_Problem details_: Output the number of lines in the entries below with the string "screenshot" in them, and nothing further.

_Data provided_:
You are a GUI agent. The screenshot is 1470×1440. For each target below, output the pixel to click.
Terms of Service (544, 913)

* * *

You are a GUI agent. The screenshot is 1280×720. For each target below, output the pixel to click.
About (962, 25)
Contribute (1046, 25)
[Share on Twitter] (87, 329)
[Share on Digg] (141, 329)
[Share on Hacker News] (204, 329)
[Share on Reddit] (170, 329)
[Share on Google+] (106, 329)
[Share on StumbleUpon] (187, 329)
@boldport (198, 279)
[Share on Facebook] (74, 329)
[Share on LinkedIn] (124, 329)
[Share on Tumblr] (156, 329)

_Output for this task_: 2